begin SUPPLIED DATA

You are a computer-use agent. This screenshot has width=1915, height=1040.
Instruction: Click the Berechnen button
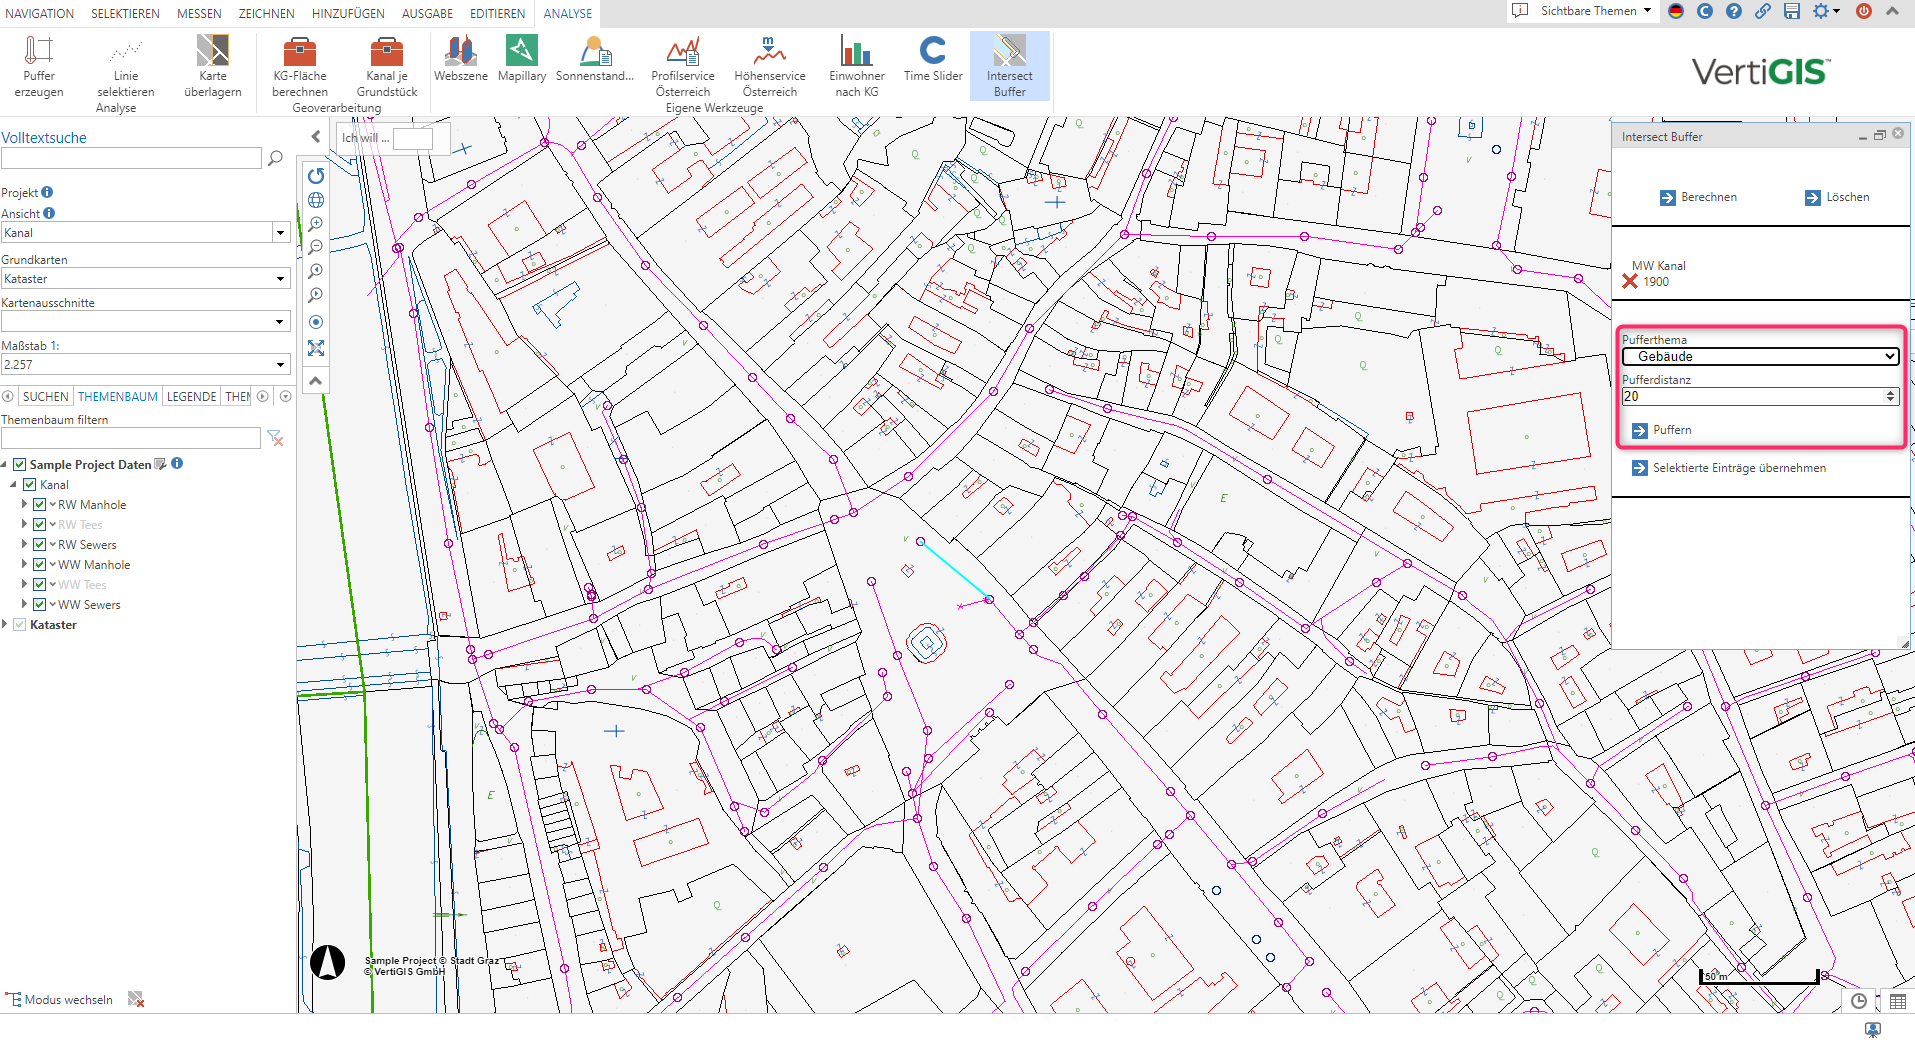1698,197
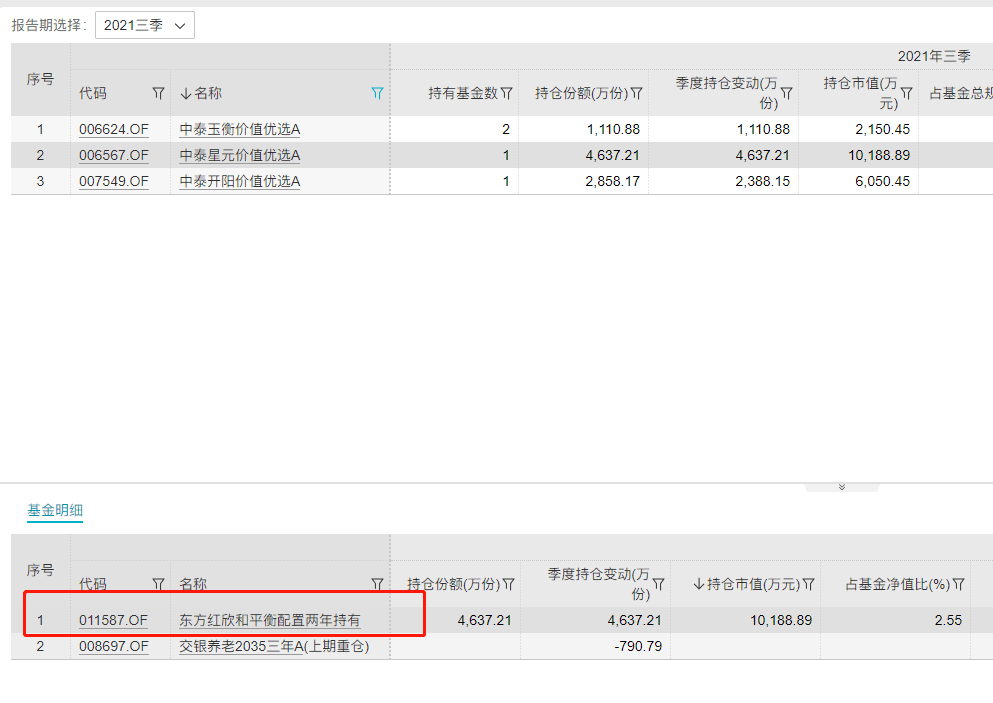993x703 pixels.
Task: Collapse panel using double chevron divider handle
Action: [x=842, y=487]
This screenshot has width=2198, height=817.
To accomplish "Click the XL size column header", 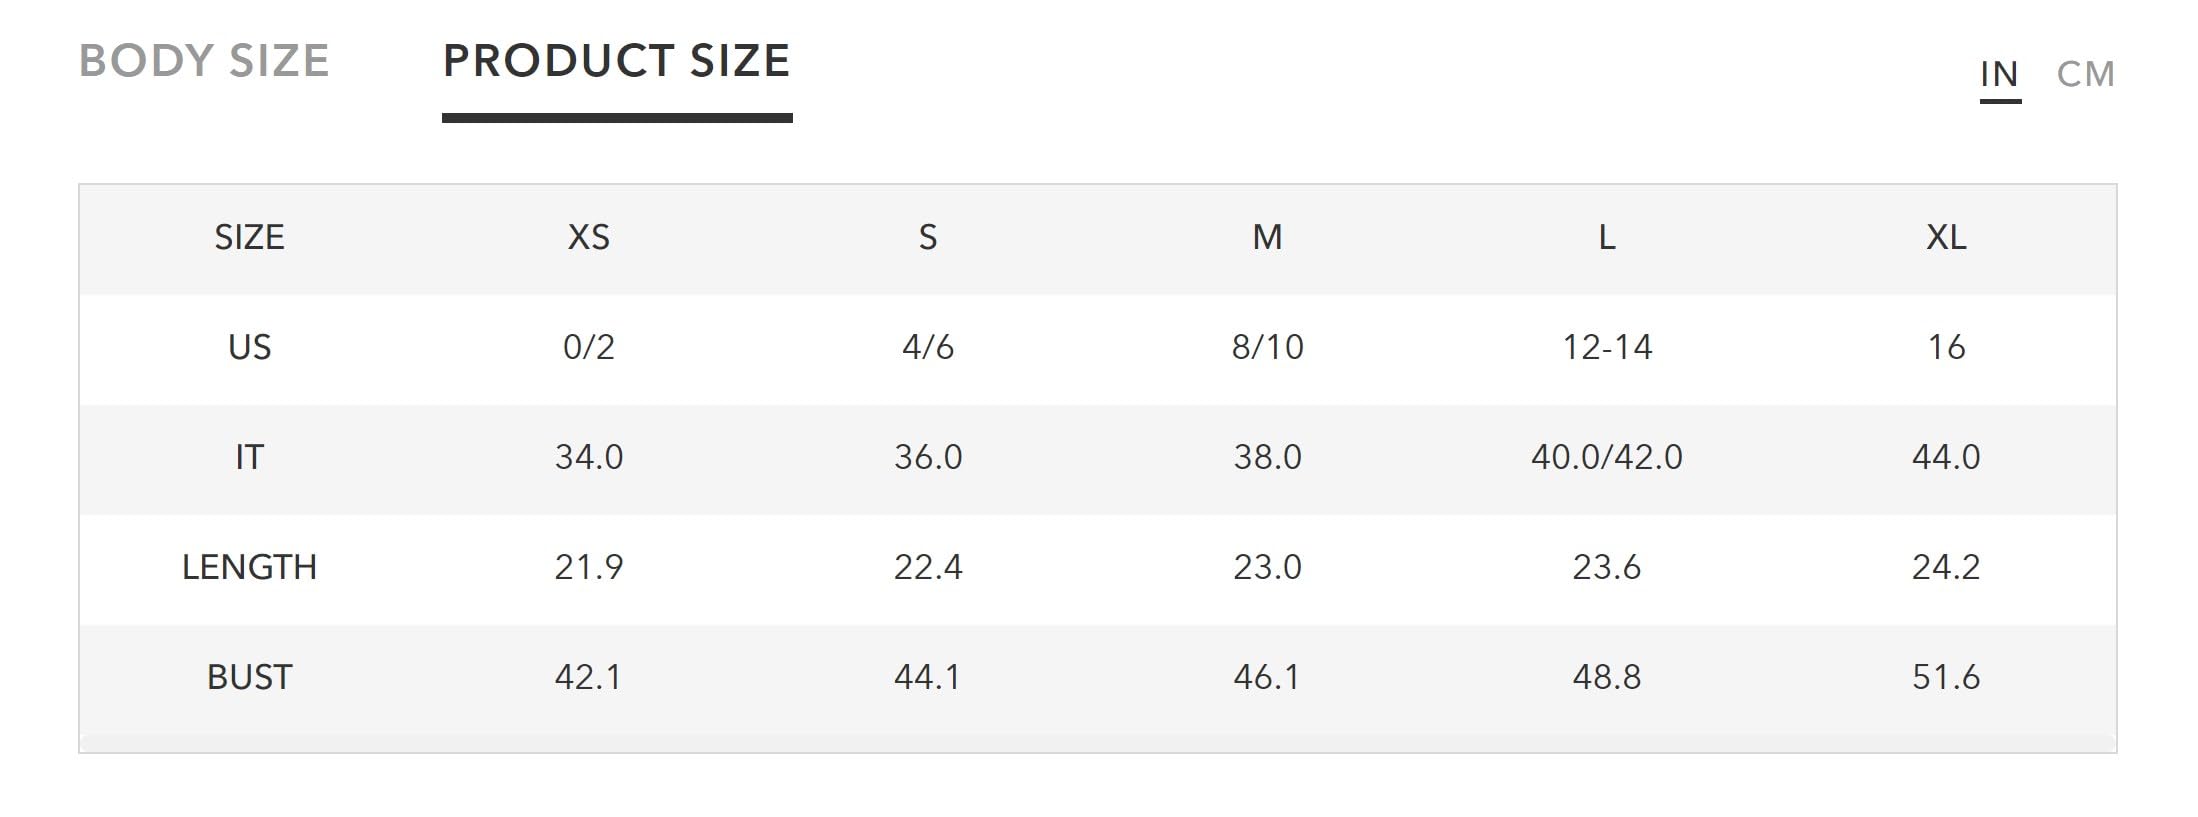I will click(1946, 238).

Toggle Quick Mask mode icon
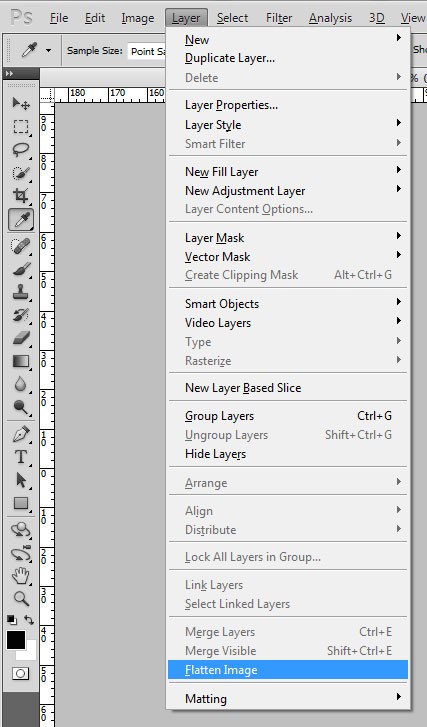pos(20,673)

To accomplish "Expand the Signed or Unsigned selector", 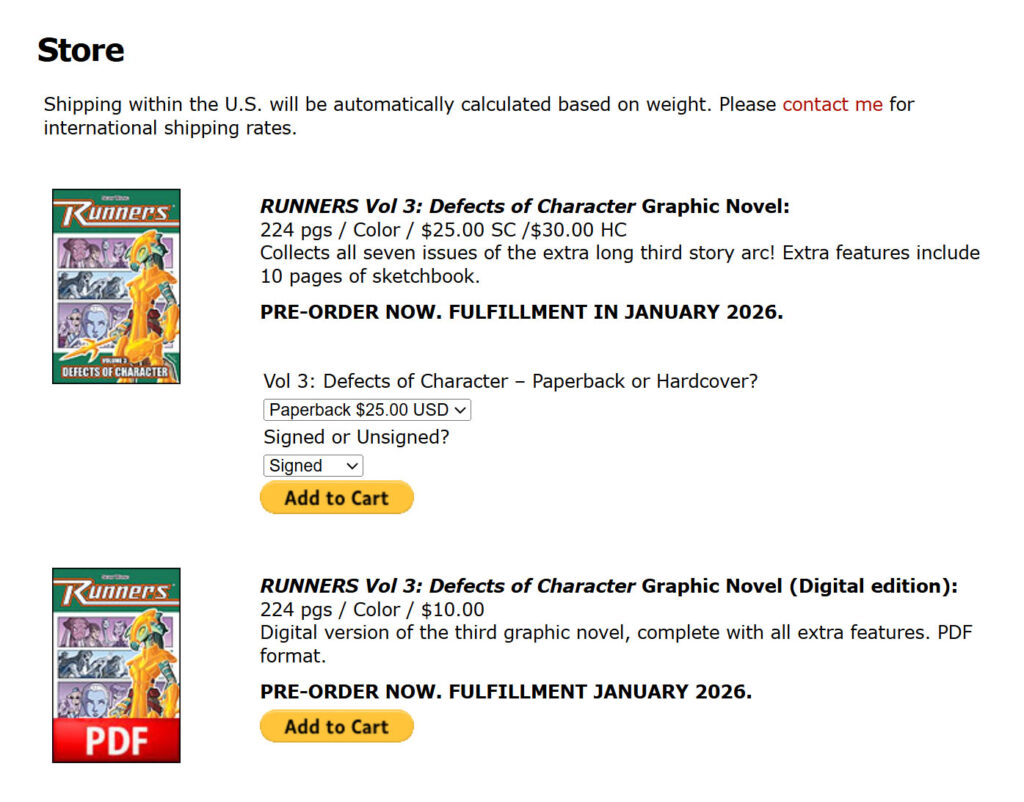I will click(313, 466).
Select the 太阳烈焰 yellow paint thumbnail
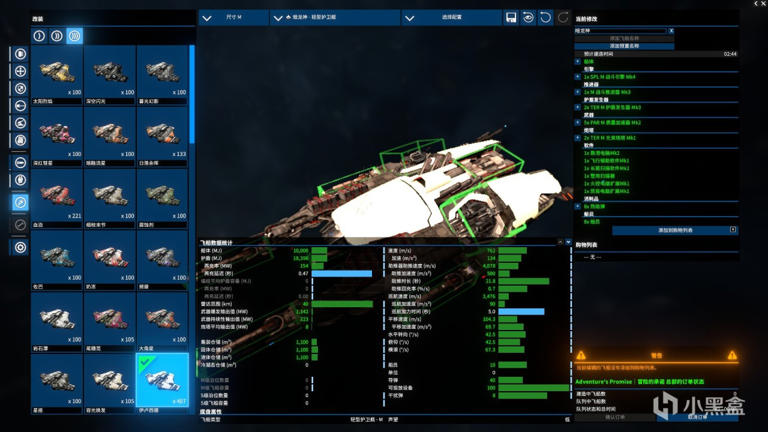 58,76

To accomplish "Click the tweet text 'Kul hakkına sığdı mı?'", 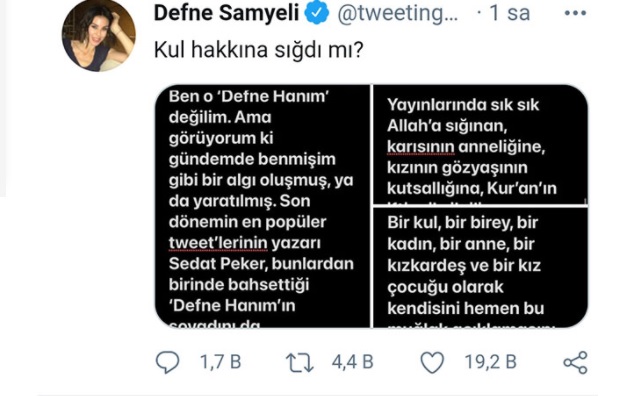I will pyautogui.click(x=259, y=51).

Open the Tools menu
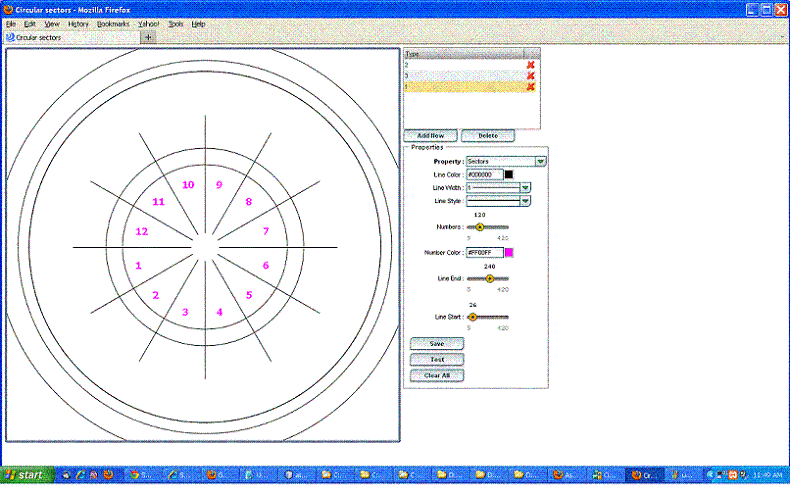click(x=176, y=23)
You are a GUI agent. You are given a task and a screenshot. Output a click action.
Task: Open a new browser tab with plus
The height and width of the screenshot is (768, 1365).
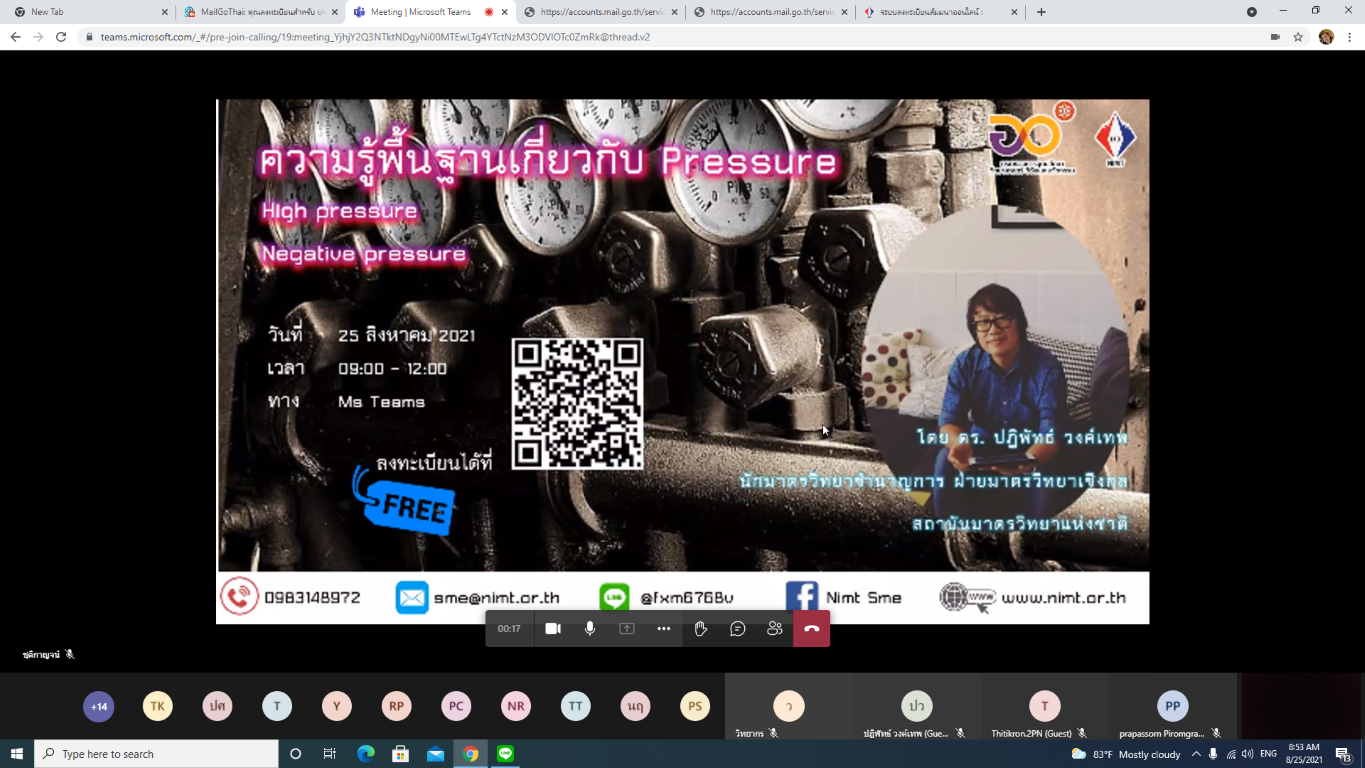click(1041, 12)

end SUPPLIED DATA

• **DO THIS**
Reproduce the material from the line containing "You are a GUI" through the end of the material, requests included, shifting every coordinate in the answers by adding 114. Omit the pictures.

• **EXPECTED ANSWER**
You are a GUI agent. You are given a task and a screenshot. Output a click action.
Task: Open a new browser tab with plus
The height and width of the screenshot is (768, 1365).
click(1155, 126)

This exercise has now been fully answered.